For this exercise, retype every record below exactly and keep the pictures out.

[Collected data]
-*-*-

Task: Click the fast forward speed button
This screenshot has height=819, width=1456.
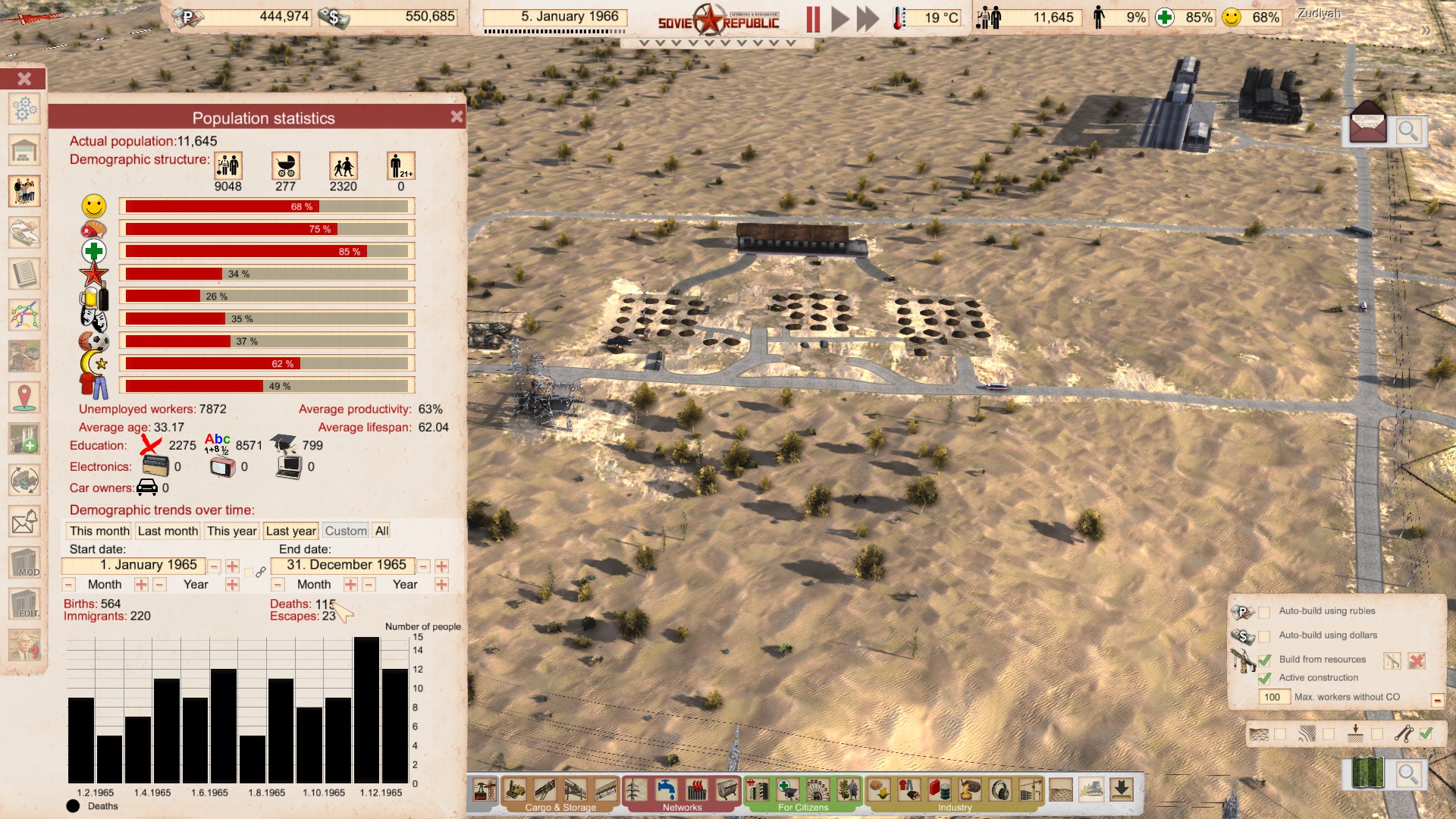Action: [x=868, y=18]
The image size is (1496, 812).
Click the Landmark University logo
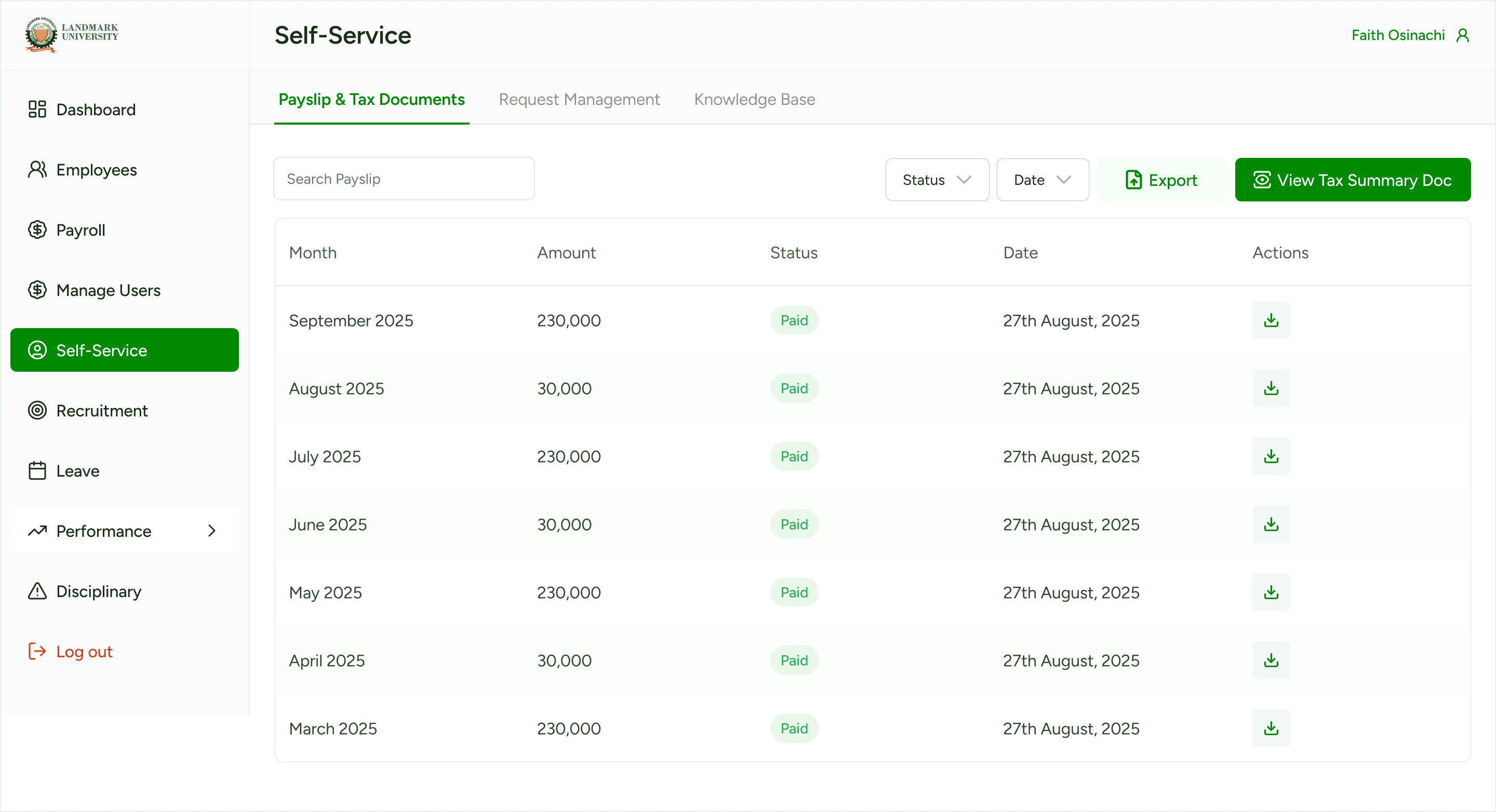coord(72,35)
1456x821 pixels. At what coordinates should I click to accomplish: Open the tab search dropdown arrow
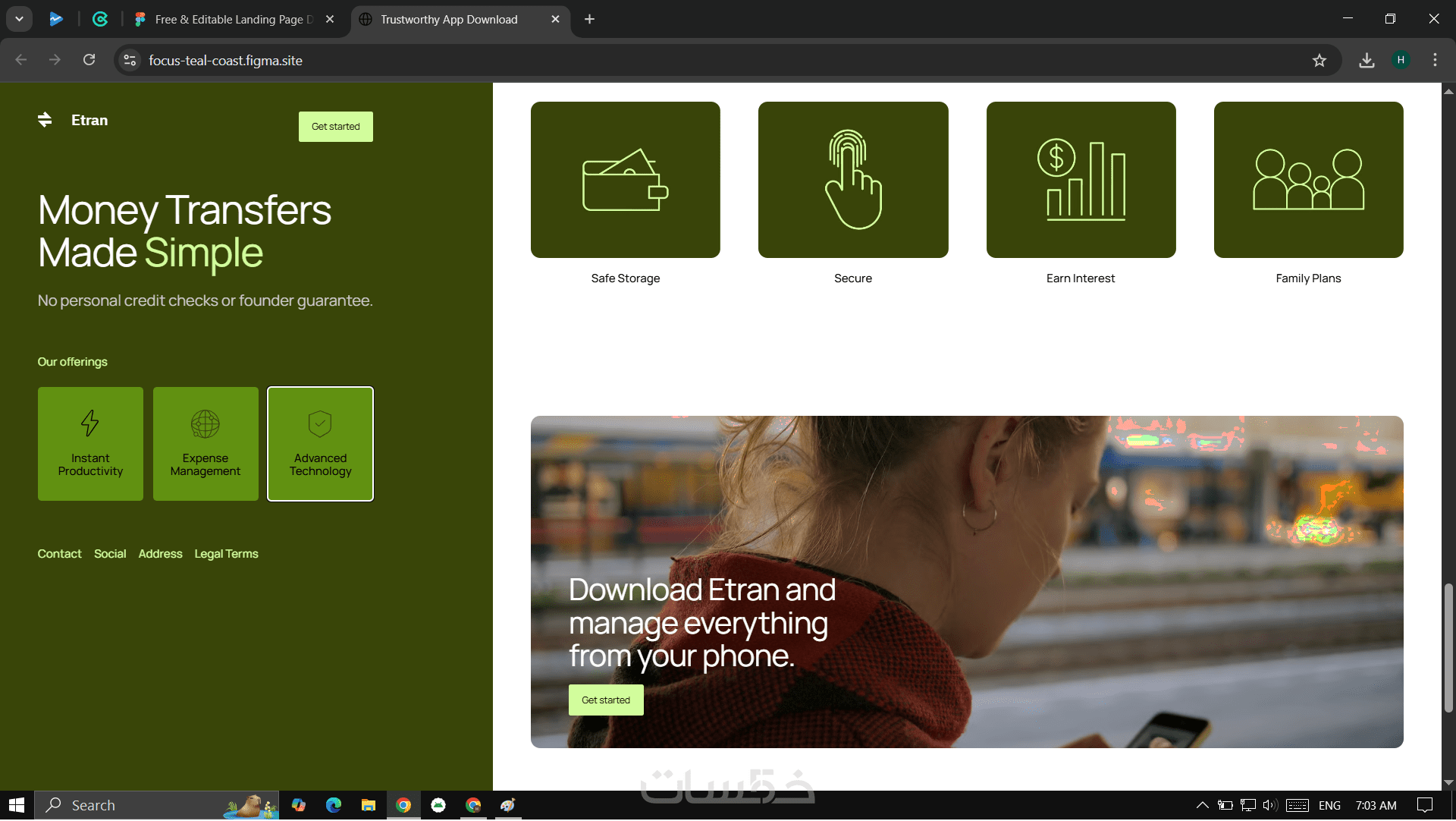tap(19, 19)
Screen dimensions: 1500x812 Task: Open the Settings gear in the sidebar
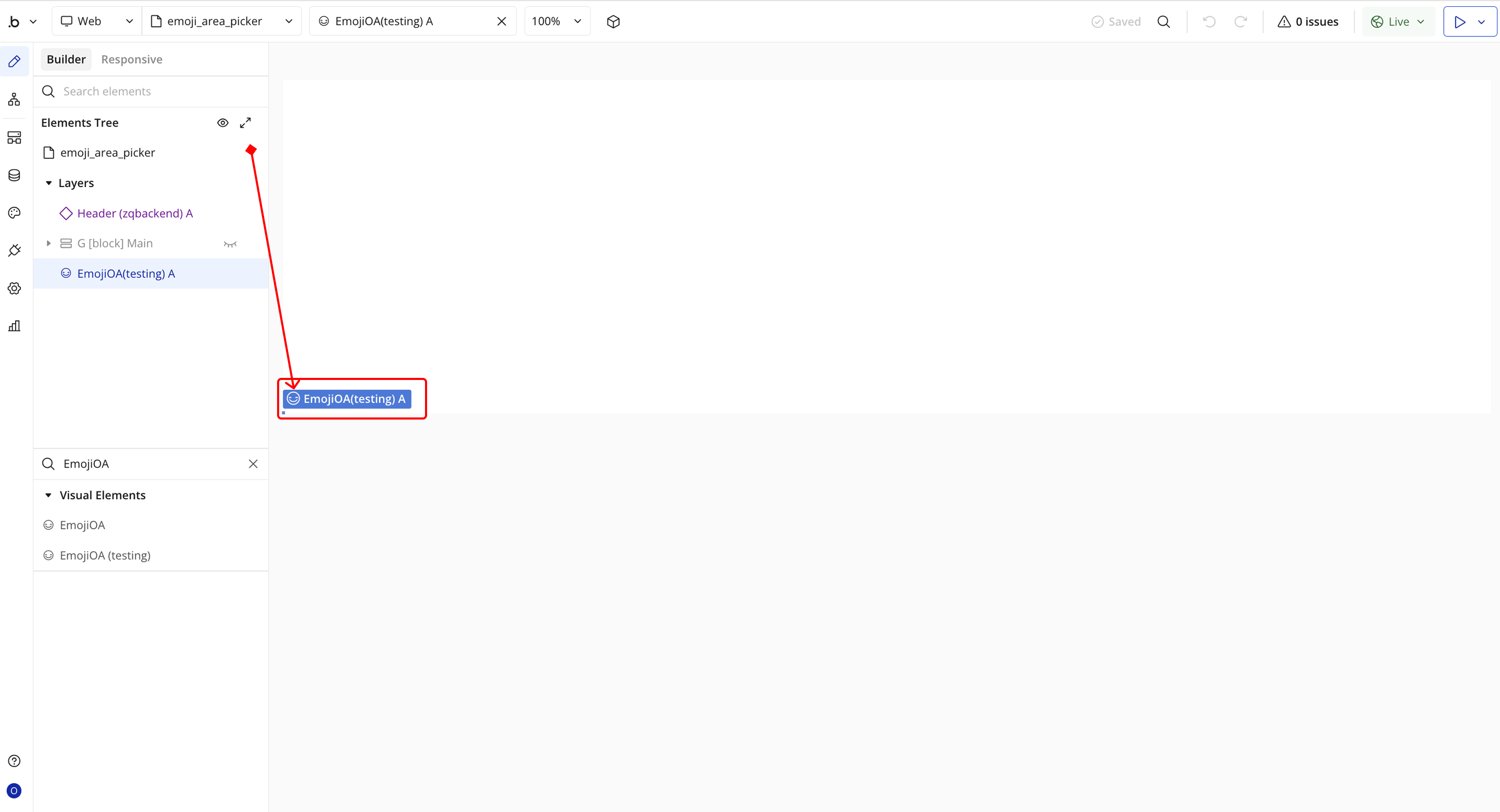tap(14, 288)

-*-*-

Exercise response ::
Task: Click the fast forward speed button
This screenshot has height=819, width=1456.
Action: [x=868, y=18]
The image size is (1496, 812).
Click the Landmark University logo
coord(72,35)
1456x821 pixels. At what coordinates should I click to accomplish: Open the tab search dropdown arrow
tap(19, 19)
Screen dimensions: 1500x812 Task: Open the Settings gear in the sidebar
tap(14, 288)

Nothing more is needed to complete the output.